Directions for this task |
The answer should contain all of the records below, each one copied word for word.

Items listed in a dataset:
[Start of section]

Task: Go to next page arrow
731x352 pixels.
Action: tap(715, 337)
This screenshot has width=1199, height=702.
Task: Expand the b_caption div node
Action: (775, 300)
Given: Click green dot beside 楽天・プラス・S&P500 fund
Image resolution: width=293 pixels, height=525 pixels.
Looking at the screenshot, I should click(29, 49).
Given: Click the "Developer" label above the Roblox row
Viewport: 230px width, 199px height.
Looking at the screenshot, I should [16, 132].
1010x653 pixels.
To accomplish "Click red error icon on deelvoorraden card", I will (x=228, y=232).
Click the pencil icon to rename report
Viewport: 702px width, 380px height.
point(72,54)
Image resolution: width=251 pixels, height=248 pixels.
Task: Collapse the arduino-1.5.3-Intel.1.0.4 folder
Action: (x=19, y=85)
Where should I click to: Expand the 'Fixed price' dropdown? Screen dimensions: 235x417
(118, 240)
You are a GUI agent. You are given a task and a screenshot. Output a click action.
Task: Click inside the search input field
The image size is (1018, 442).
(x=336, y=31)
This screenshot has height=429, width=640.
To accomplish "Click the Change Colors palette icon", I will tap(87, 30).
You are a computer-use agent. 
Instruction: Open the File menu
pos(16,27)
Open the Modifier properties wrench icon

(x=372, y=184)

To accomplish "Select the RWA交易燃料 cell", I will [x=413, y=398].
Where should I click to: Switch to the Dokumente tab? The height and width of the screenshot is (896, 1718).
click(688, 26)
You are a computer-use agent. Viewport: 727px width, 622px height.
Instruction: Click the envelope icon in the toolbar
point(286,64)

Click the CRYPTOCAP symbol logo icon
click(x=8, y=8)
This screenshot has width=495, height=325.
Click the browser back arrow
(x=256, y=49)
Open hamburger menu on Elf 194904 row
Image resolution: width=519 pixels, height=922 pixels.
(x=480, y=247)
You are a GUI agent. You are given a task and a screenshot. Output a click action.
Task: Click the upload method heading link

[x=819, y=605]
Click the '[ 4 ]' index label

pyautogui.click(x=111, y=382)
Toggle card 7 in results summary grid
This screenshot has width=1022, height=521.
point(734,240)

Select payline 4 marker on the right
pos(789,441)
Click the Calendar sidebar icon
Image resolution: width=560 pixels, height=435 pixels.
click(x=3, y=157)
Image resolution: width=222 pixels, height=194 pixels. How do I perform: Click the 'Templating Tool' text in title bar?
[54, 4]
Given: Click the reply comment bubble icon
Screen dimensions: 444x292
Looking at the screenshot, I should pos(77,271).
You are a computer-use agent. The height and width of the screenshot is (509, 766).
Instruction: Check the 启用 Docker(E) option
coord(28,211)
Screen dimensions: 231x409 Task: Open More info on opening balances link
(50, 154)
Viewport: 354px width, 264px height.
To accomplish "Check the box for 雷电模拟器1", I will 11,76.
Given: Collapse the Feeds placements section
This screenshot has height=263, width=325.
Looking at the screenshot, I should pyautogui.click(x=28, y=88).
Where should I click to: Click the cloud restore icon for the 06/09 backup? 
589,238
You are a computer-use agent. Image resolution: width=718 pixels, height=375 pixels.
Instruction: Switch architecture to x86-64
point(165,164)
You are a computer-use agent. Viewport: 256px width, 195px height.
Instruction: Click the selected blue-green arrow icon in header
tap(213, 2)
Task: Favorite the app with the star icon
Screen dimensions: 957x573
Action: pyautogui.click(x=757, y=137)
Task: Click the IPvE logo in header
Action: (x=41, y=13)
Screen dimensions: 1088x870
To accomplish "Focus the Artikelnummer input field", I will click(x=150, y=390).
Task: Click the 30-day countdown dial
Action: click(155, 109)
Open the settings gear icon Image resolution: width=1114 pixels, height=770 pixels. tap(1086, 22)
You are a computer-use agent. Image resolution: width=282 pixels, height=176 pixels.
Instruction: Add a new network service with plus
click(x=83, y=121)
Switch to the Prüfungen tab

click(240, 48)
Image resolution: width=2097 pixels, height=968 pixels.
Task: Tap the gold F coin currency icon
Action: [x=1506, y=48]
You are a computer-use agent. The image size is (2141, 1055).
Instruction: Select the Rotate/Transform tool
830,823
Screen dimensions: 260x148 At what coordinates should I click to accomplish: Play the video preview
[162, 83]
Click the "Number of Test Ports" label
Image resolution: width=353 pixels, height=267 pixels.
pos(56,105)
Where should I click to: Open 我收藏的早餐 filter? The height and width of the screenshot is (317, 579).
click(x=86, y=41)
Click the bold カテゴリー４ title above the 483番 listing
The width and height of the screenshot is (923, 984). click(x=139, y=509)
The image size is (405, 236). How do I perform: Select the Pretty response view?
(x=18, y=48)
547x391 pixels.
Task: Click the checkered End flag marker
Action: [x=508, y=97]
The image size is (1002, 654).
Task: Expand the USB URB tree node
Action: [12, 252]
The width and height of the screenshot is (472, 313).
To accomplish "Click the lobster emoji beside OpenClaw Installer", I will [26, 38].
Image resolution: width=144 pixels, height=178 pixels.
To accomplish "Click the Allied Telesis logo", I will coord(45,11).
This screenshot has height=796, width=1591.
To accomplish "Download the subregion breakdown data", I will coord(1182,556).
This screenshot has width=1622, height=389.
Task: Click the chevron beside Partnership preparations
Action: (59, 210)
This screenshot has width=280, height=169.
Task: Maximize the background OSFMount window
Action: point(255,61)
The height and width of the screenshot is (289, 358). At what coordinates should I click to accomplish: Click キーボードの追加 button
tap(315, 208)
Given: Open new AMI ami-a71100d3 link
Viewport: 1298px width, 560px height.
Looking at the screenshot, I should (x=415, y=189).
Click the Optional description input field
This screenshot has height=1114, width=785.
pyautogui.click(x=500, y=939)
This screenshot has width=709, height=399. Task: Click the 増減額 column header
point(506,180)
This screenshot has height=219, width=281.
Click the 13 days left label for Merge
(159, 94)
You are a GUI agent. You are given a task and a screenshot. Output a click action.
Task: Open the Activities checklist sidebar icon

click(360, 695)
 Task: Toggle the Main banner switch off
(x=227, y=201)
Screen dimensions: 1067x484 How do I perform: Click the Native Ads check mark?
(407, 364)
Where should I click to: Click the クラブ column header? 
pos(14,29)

[End of section]

Output |
Task: Go to next page arrow
731x352 pixels.
Action: tap(715, 337)
This screenshot has width=1199, height=702.
Task: Expand the b_caption div node
Action: (775, 300)
Given: Click green dot beside 楽天・プラス・S&P500 fund
Image resolution: width=293 pixels, height=525 pixels.
Looking at the screenshot, I should click(29, 49).
Given: Click the "Developer" label above the Roblox row
Viewport: 230px width, 199px height.
Looking at the screenshot, I should [16, 132].
1010x653 pixels.
To accomplish "Click red error icon on deelvoorraden card", I will (x=228, y=232).
Click the pencil icon to rename report
Viewport: 702px width, 380px height.
point(72,54)
Image resolution: width=251 pixels, height=248 pixels.
Task: Collapse the arduino-1.5.3-Intel.1.0.4 folder
Action: (x=19, y=85)
Where should I click to: Expand the 'Fixed price' dropdown? Screen dimensions: 235x417
(118, 240)
You are a GUI agent. You are given a task and a screenshot. Output a click action.
Task: Click inside the search input field
The image size is (1018, 442).
(x=336, y=31)
This screenshot has height=429, width=640.
To accomplish "Click the Change Colors palette icon", I will tap(87, 30).
You are a computer-use agent. 
Instruction: Open the File menu
pos(16,27)
Open the Modifier properties wrench icon

(x=372, y=184)

To accomplish "Select the RWA交易燃料 cell", I will [x=413, y=398].
Where should I click to: Switch to the Dokumente tab? The height and width of the screenshot is (896, 1718).
click(688, 26)
You are a computer-use agent. Viewport: 727px width, 622px height.
Instruction: Click the envelope icon in the toolbar
point(286,64)

Click the CRYPTOCAP symbol logo icon
click(x=8, y=8)
This screenshot has width=495, height=325.
Click the browser back arrow
(x=256, y=49)
Open hamburger menu on Elf 194904 row
Image resolution: width=519 pixels, height=922 pixels.
(x=480, y=247)
You are a GUI agent. You are given a task and a screenshot. Output a click action.
Task: Click the upload method heading link

[x=819, y=605]
Click the '[ 4 ]' index label

pyautogui.click(x=111, y=382)
Toggle card 7 in results summary grid
This screenshot has width=1022, height=521.
point(734,240)

Select payline 4 marker on the right
pos(789,441)
Click the Calendar sidebar icon
Image resolution: width=560 pixels, height=435 pixels.
click(x=3, y=157)
Image resolution: width=222 pixels, height=194 pixels. How do I perform: Click the 'Templating Tool' text in title bar?
[54, 4]
Given: Click the reply comment bubble icon
Screen dimensions: 444x292
Looking at the screenshot, I should pos(77,271).
You are a computer-use agent. The height and width of the screenshot is (509, 766).
Instruction: Check the 启用 Docker(E) option
coord(28,211)
Screen dimensions: 231x409 Task: Open More info on opening balances link
(50, 154)
Viewport: 354px width, 264px height.
To accomplish "Check the box for 雷电模拟器1", I will 11,76.
Given: Collapse the Feeds placements section
This screenshot has height=263, width=325.
Looking at the screenshot, I should pyautogui.click(x=28, y=88).
Where should I click to: Click the cloud restore icon for the 06/09 backup? 
589,238
You are a computer-use agent. Image resolution: width=718 pixels, height=375 pixels.
Instruction: Switch architecture to x86-64
point(165,164)
You are a computer-use agent. Viewport: 256px width, 195px height.
Instruction: Click the selected blue-green arrow icon in header
tap(213, 2)
Task: Favorite the app with the star icon
Screen dimensions: 957x573
Action: pyautogui.click(x=757, y=137)
Task: Click the IPvE logo in header
Action: (x=41, y=13)
Screen dimensions: 1088x870
To accomplish "Focus the Artikelnummer input field", I will click(x=150, y=390).
Task: Click the 30-day countdown dial
Action: click(155, 109)
Open the settings gear icon Image resolution: width=1114 pixels, height=770 pixels. tap(1086, 22)
You are a computer-use agent. Image resolution: width=282 pixels, height=176 pixels.
Instruction: Add a new network service with plus
click(x=83, y=121)
Switch to the Prüfungen tab

click(240, 48)
Image resolution: width=2097 pixels, height=968 pixels.
Task: Tap the gold F coin currency icon
Action: [x=1506, y=48]
You are a computer-use agent. The image size is (2141, 1055).
Instruction: Select the Rotate/Transform tool
830,823
Screen dimensions: 260x148 At what coordinates should I click to accomplish: Play the video preview
[162, 83]
Click the "Number of Test Ports" label
Image resolution: width=353 pixels, height=267 pixels.
pos(56,105)
Where should I click to: Open 我收藏的早餐 filter? The height and width of the screenshot is (317, 579).
click(x=86, y=41)
Click the bold カテゴリー４ title above the 483番 listing
The width and height of the screenshot is (923, 984). click(x=139, y=509)
The image size is (405, 236). How do I perform: Select the Pretty response view?
(x=18, y=48)
547x391 pixels.
Task: Click the checkered End flag marker
Action: [x=508, y=97]
The image size is (1002, 654).
Task: Expand the USB URB tree node
Action: [12, 252]
The width and height of the screenshot is (472, 313).
To accomplish "Click the lobster emoji beside OpenClaw Installer", I will [26, 38].
Image resolution: width=144 pixels, height=178 pixels.
To accomplish "Click the Allied Telesis logo", I will coord(45,11).
This screenshot has height=796, width=1591.
To accomplish "Download the subregion breakdown data", I will coord(1182,556).
This screenshot has width=1622, height=389.
Task: Click the chevron beside Partnership preparations
Action: (59, 210)
This screenshot has width=280, height=169.
Task: Maximize the background OSFMount window
Action: point(255,61)
The height and width of the screenshot is (289, 358). At what coordinates should I click to accomplish: Click キーボードの追加 button
tap(315, 208)
Given: Open new AMI ami-a71100d3 link
Viewport: 1298px width, 560px height.
Looking at the screenshot, I should (x=415, y=189).
Click the Optional description input field
This screenshot has height=1114, width=785.
pyautogui.click(x=500, y=939)
This screenshot has width=709, height=399. Task: Click the 増減額 column header
point(506,180)
This screenshot has height=219, width=281.
Click the 13 days left label for Merge
(159, 94)
You are a GUI agent. You are given a task and a screenshot. Output a click action.
Task: Open the Activities checklist sidebar icon

click(360, 695)
 Task: Toggle the Main banner switch off
(x=227, y=201)
Screen dimensions: 1067x484 How do I perform: Click the Native Ads check mark?
(407, 364)
Where should I click to: Click the クラブ column header? 
pos(14,29)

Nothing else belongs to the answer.